### Check your understanding
A - In the text about car-free weekends and hairdryers, how does the writer travel to places too far to reach on foot or by bike?
B - Duplicate the part of the text about car-free weekends and hairdryers that opens with the words containing "3. weekends are" and closes with "device: the treadmill/stairmaster/elliptical.".
C - Name every exercise machine mentioned in the text about car-free weekends and hairdryers.

### Exercise text
3. weekends are car-free days! i've been biking to the farmer's market and to pilates classes and starting this weekend, to my volunteering at the Historical Garden. if i must go further than my legs can take me, such as seeing my grandparents who live over 20 miles away, i carpool. how great would it be if everyone took at least one or two days out of their week to enjoy on a bike or walking with their family? my legs are stronger too, and without the use of an equally energy-wasting device: the treadmill/stairmaster/elliptical.

4. no more hairdryers! using a hairdryer to dry your hair is not only bad for the environment because of how much energy it uses, it's also really bad for your hair. i love how many cosmetics and beauty companies try to invent new and exciting chemical creams to help us reduce frizz, repair split ends, and restore color and vibrancy and shine to our hair, while also peddling straightening irons, curling irons, and hairdryers as standard tools for styling our hair. it's ludicrous, self-defeating, time-wasting and expensive! i've never had perfect hair, by any means, but one thing is true: my hair is really healthy (according to an LA stylist, i had some of the healthiest hair he'd ever seen. i was surprised, because at the time i was swimming at least once or twice a week, and going to the beach. and, i told him, "i never style my hair!" he smiled and told me that's totally why my hair was so healthy, i don't suffocate it with products and heat!) i use only three tools on my hair now: shampoo, conditioner, and a wide-toothed comb. i've put down the hairdryer and have taken to letting my hair dry naturally, and at first i was skeptical that my hair would still have the same volume as it used to, but i'm surprised and happy to report: it looks fine. and even better than before, actually, because it's healthy and not over-dried.

### Record excerpts
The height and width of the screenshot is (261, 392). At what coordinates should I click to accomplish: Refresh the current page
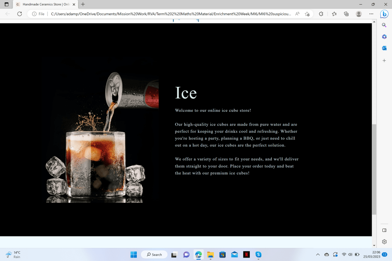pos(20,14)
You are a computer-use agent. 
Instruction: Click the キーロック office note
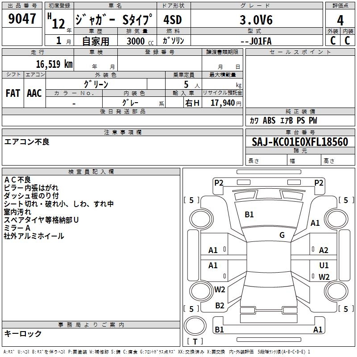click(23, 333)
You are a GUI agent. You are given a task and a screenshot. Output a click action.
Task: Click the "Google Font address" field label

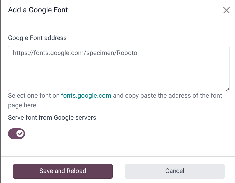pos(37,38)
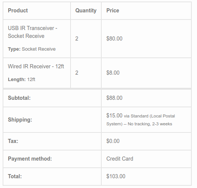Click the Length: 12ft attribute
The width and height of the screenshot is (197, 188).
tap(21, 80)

==

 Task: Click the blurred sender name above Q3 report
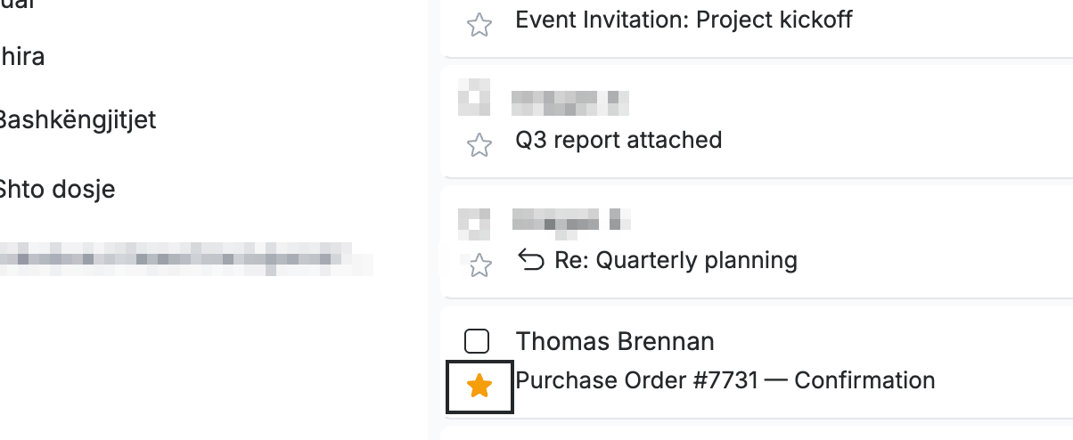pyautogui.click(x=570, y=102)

* * *

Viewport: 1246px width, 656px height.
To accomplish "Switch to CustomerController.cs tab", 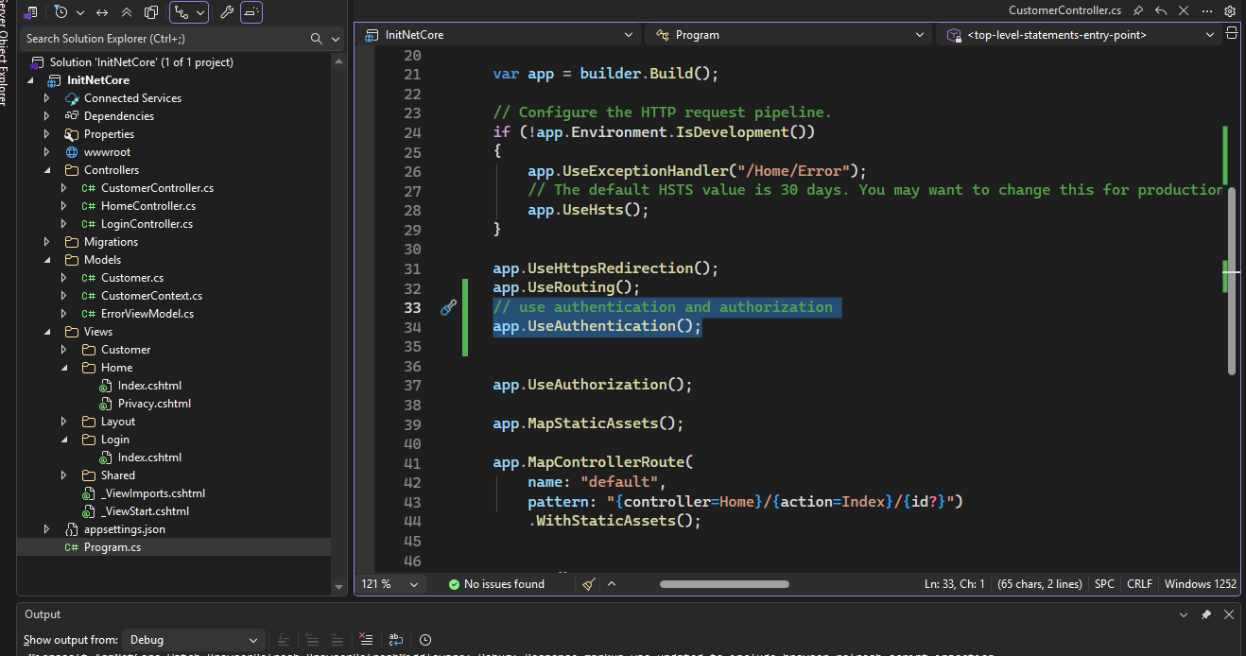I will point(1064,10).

### Answers to the tasks
A - The writer carpools.

B -
3. weekends are car-free days! i've been biking to the farmer's market and to pilates classes and starting this weekend, to my volunteering at the Historical Garden. if i must go further than my legs can take me, such as seeing my grandparents who live over 20 miles away, i carpool. how great would it be if everyone took at least one or two days out of their week to enjoy on a bike or walking with their family? my legs are stronger too, and without the use of an equally energy-wasting device: the treadmill/stairmaster/elliptical.

C - Treadmill, stairmaster, elliptical